(TASK INPUT begins)

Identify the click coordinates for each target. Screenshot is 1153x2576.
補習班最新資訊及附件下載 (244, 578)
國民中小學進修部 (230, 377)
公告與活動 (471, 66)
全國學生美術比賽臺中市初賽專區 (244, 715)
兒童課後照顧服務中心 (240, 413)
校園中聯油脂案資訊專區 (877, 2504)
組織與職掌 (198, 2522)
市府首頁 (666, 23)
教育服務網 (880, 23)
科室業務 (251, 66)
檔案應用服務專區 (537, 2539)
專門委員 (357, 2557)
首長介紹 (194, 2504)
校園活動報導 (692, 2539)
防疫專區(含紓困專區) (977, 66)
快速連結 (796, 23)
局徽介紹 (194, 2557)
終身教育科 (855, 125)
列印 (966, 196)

(TASK INPUT ends)

**WHAT TO WORK ON**: Which lines run from the one containing "校園中聯油脂案資訊專區 (877, 2504)" to the end of the data? Output them exactly, with nothing added.

**PROBLEM SOLUTION**:
校園中聯油脂案資訊專區 (877, 2504)
組織與職掌 (198, 2522)
市府首頁 (666, 23)
教育服務網 (880, 23)
科室業務 (251, 66)
檔案應用服務專區 (537, 2539)
專門委員 (357, 2557)
首長介紹 (194, 2504)
校園活動報導 (692, 2539)
防疫專區(含紓困專區) (977, 66)
快速連結 (796, 23)
局徽介紹 (194, 2557)
終身教育科 (855, 125)
列印 (966, 196)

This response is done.